--- Task requirements ---
1. Using the I-336 article, say whether each statement agrees with it. Answer yes or no for each, and quote the words that decide it.
(a) Under I-336, a medical license is revoked on the findings of the state medical board.
(b) Washington's largest malpractice insurer reported no clients who had hit the three-strikes limit.
(c) The poster of reply #5 voted yes on 336.
2. Answer these questions from the I-336 article.
(a) How many lost malpractice suits, within what period, cost a doctor his license under I-336?
(b) For what amount does the aggressive attorney file suit in the scenario?
(c) What position does Dick Startz hold?
3. Copy the I-336 article starting at "Early in the" and ending at "suit for $25,000.", renaming "three-strikes" to "three-losses" throughout.

--- Document excerpt ---
★ ★ ★

When economists analyze a new law, we don’t much care about whether the law is well-intentioned or not. Instead, we try to think through how it creates new incentives that will lead to changes in people’s behavior.

For now, let’s look at a critical incentive change built into the lawyers’ bill, I-336, and leave I-330 for another time.

A key provision in I-336 is a new “three strikes, you’re out” rule. Under this provision, if a doctor loses three malpractice suits in a 10-year period, the state revokes his license. Yanking a medical license is not based on findings of the state medical board but on the judgment of citizen juries.

At the sound-bite level, throwing out bad doctors seems like a dandy idea. But if you dig into the historical record, you discover that very, very few doctors in the state of Washington have ever reached the three-strikes malpractice limit.

Early in the debate, Washington’s largest malpractice insurer reported that it had exactly zero clients who had hit this limit. So for protecting us from bad doctors, the three-strikes provision in I-336 is all bark, no bite.

You might think an “all bark” provision is harmless if annoying. But the three-strikes rule isn’t as harmless as it seems. The danger is in the way the rule changes lawyers’ incentives to be reasonable in pursuing malpractice suits. The three-strikes provision may well raise medical costs in the state, and everyone in Washington who sees a doctor will end up footing the bill.

The story begins with the fact that all doctors make mistakes.

Consider the following scenario under the current malpractice law. A patient suffers a small injury – an injury for which we’ll imagine that $5,000 is fair compensation. An aggressive attorney takes the case, filing suit for $25,000.

Under the current system, the doctor or the doctor’s insurance company offers to settle for $5,000. If the case goes to court, both sides know that the judgment is likely to be around $5,000, so both sides have an incentive to settle for close to $5,000 and avoid running up expensive lawyer time. Usually, the case settles with fair compensation.

Under the proposed three-strikes provision, three $5,000 judgments would mean the end of a doctor’s career. One critical incentive has changed: The doctor now has an extremely strong incentive to avoid a court judgment for any amount.

The aggressive attorney knows that the doctor has a strong incentive to settle rather than let the case go to final judgment. So the attorney says, fork over the whole $25,000 or we’ll go to trial. The doctor faces the choice of paying $25,000 in settlement costs, or of paying $5,000 at trial plus eating one of his three strikes.

A lot of doctors will choose to pay $25,000 to settle a $5,000 case and avoid a court judgment. Guess who they’re going to pass the additional costs to? You and me.

The three-strikes provision introduces a form of legal blackmail. We won’t see many doctors with three strikes, because they’ll all learn to settle first. What we will see is a lot of minor cases ending up in medium-size, out-of-court settlements. And the citizens of Washington state will be paying the bill.

When it comes to I-336, take your doctor’s advice – and an economist’s advice, too – and vote no.

Dick Startz is Castor Professor of Economics at the University of Washington. He can be reached at [email protected].
11/7/2005 5:28:51 PM EDT
[#5]
I voted no on both 330 and 336.  As has been mentioned, both were authored by special interest groups (basically.)  Each has provisions that I find offensive, and I won't accept "just anything" to get some reform.  Once a law is on the books, it is very hard to get rid of it.  It does happen, but not always.

I think the Legislature should do its job on these issues.  They are obviously shirking their responsibilities, while not listening to their constituents at the same time.  There are far too many initiatives on the ballot.  Some are because of inaction by the Legislature (330 and 336), and others are because they didn't listen to use (912.)

Oh, and I voted to screw the smokers, sorry.
11/7/2005 7:32:20 PM EDT
[#6]


Tryin to muscle in on my voter thread?

★ ★ ★

--- Data extract ---
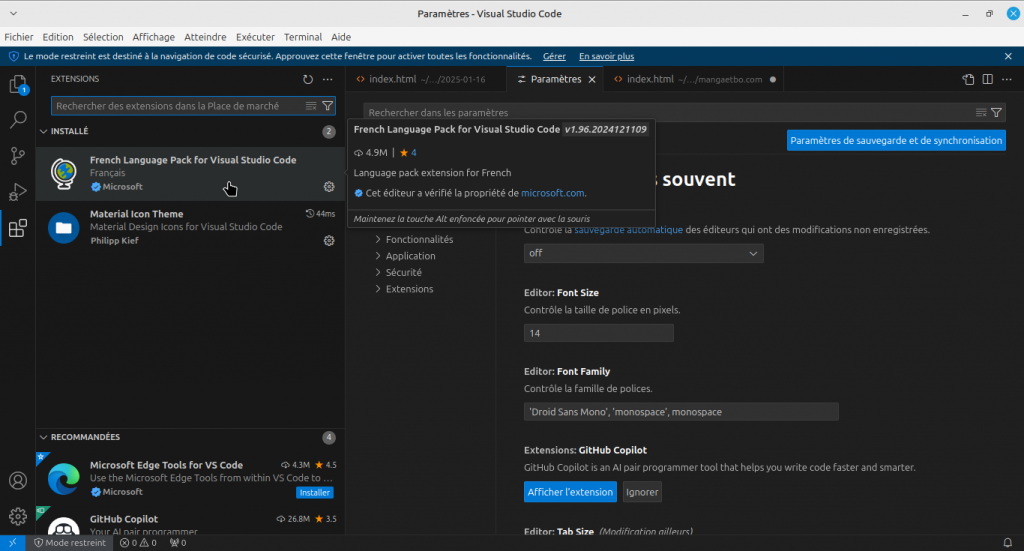Collapse the RECOMMANDÉES section
The image size is (1024, 551).
pyautogui.click(x=43, y=437)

★ ★ ★

--- Numbered answers ---
1.
(a) No: "Yanking a medical license is not based on findings of the state medical board but on the judgment of citizen juries."
(b) Yes: "it had exactly zero clients who had hit this limit"
(c) No: "I voted no on both 330 and 336."

2.
(a) Three, in a 10-year period.
(b) $25,000.
(c) Castor Professor of Economics at the University of Washington.

3.
Early in the debate, Washington’s largest malpractice insurer reported that it had exactly zero clients who had hit this limit. So for protecting us from bad doctors, the three-losses provision in I-336 is all bark, no bite.

You might think an “all bark” provision is harmless if annoying. But the three-losses rule isn’t as harmless as it seems. The danger is in the way the rule changes lawyers’ incentives to be reasonable in pursuing malpractice suits. The three-losses provision may well raise medical costs in the state, and everyone in Washington who sees a doctor will end up footing the bill.

The story begins with the fact that all doctors make mistakes.

Consider the following scenario under the current malpractice law. A patient suffers a small injury – an injury for which we’ll imagine that $5,000 is fair compensation. An aggressive attorney takes the case, filing suit for $25,000.